Женя трогал языком и губами горячие, вернее, дымившиеся, красные ягоды шиповника, их можно было прокусывать, выискивая тягучий сок и самое мякоть.

Вечером Женя вышел немного погулять во двор.

«На свежий воздух» – Фамарь Никитична так говорила. Она долго одевала внука, кутала со всевозможным старанием: это, чтобы ноги не промокли, это, чтобы спина была в тепле, это, чтобы шею не надуло, а это, чтобы холодного воздуху не надышаться с непривычки.

Женя медленно спустился по лестнице, от которой уже успел отвыкнуть за время болезни. Она ему показалась чрезмерно узкой, а перила, лишенные привычной заботливости, выглядели со своим блеском в темноте заваленными и скрипучими, целым заваленным трещащим городом, тем же Кенигсбергом после войны, той же

Калугойдва.

Скрипучие, светящиеся во мгле перила…

Женя вышел на улицу. С карьера доносился лай собак, ветер, как ни странно, отсутствовал. Крыльцо, деревянная приступка и дорожка к воротам хранили воспоминания. Воспоминания о Лиде – разбросанными и уже почти лысыми, ободранными еловыми ветками.

Воспоминания и об отце Женечки с воем, с ветром, с духом, что скрипел, дудел, шумел, чтобы не сказать, разорялся в заброшенном дровяном сарае с проваленной крышей. Вот.

Вот этот огород, вот – вода, замерзшая в бочке, вот этот город-городок.

Было тихо.

Ведь сумерки только начинали спускаться с низкого неба. Да и небо было выкрашено полосами: пока крепкий матовый сердолик

Коктебеля чешется о красное, белые паровые пути-линии на востоке грядут в клубах ладана и фиолетовый дым исходит слоистым треснутым халцедоном, а красное медленно угасает – гаснет, неотвратимо притом.

Итак, кровяное медленно угасает в базальтовой темноте гор, предгорий, холмов, горовосходных холмов, покрытых лесами, а в нашем случае – рваными тяжелыми облаками холода.

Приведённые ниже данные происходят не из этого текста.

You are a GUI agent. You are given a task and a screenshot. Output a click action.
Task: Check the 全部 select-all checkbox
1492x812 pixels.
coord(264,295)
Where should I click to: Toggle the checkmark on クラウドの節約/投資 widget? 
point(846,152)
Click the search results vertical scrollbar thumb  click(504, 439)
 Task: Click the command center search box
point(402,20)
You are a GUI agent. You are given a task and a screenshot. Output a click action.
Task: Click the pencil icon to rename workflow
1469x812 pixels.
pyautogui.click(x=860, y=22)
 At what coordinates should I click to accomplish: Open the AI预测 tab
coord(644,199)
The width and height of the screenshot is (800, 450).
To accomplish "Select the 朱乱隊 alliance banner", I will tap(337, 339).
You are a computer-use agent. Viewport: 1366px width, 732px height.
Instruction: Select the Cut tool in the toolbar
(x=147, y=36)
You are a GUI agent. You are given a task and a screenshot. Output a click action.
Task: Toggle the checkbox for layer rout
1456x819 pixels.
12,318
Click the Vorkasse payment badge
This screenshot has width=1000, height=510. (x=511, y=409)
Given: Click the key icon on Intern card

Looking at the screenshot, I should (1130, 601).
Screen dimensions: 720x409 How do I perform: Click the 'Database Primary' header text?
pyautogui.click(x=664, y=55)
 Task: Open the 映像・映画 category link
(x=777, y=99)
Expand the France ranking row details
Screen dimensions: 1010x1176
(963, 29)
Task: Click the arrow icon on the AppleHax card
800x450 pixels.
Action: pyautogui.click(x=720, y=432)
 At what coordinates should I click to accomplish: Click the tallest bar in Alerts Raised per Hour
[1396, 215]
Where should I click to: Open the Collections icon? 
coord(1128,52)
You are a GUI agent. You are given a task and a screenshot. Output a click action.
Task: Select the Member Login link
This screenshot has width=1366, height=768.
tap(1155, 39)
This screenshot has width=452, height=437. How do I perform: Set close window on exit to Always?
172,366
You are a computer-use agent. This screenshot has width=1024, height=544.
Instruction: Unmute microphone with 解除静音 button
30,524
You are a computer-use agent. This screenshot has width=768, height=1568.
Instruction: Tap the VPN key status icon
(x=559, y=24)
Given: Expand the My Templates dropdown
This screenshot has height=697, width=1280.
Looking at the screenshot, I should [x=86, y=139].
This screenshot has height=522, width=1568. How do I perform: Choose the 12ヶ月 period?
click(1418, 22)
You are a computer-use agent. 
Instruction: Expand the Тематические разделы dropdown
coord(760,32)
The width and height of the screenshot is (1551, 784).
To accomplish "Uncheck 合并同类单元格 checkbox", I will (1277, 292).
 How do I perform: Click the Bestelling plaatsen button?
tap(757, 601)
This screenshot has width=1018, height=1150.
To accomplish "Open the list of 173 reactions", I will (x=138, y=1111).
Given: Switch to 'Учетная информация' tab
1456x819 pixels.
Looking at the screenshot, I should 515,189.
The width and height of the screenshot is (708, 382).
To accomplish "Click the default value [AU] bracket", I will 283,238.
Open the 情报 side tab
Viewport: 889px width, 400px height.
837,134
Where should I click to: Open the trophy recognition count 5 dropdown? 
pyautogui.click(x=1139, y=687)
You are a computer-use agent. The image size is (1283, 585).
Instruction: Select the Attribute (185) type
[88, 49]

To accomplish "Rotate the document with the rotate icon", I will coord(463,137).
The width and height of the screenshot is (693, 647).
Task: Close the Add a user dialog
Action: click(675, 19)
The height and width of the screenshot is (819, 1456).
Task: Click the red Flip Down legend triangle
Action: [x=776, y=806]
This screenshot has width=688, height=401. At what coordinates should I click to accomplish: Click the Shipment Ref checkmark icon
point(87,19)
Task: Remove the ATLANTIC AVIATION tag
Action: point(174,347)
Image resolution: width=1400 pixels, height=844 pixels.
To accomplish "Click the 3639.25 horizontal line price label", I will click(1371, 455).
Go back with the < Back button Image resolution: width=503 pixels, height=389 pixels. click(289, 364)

Льда.

Значит, завтра будет морозно.

Значит, солнце будет погружаться в стекло снега, оставляя за собой вертикальный оранжевый столп углей.

Так вот, значит, завтра будет морозно, и карьерный паром, эта ржавая сварная лоханка, в каких, как правило, с полей свозят навозные кучи и глину по дренажным путям, еще крепче вмерзнет в грязный, щербатый лед у дебаркадера.

Значит, снова придется ковырять ломом заиндевевшее очко в сортире: «Но ничего, это даже хорошо!» – приговаривая.

Женя прошелся по огороду до сарая, вернулся. Показалось столь недостаточным даже для самой избыточной, болезненной, неврастенической мнительности его: «Ведь ты мучим различными думами, страхами, страстями, наконец… да и немного горчит на вкус, бок побаливает, пугает воспоминание о головной боли».

Открыл калитку на улицу.

Женя открыл калитку на улицу. Фонари только что включили, и они неровно мерцали, разгораясь в полную силу.

Ранней весной, где-то в начале марта, Лида – мать Женечки – выбиралась в Калугудва.

Снег тогда становился мягким, рыхлым. Дул теплый ветер, бешено терзая серую мглу – сонную, устоявшуюся, прокисшую за долгие зимние месяцы. Кое-где уже проглядывала земля со своими помятыми, свалявшимися клочьями-волосами перегнившей травы, клонились кустарники долу, на деревьях находили свое последнее отдохновение улетевшие тряпки со старой чугунной фабрики «Зингер и Гершензон».

Март – в понимании отвратительной погоды, мокрого колючего снега и ветра-первоотца.

Март – нахождение последнего отдохновения: как хорошо тут! Как славно! Столь пустынно, сколь и одиноко!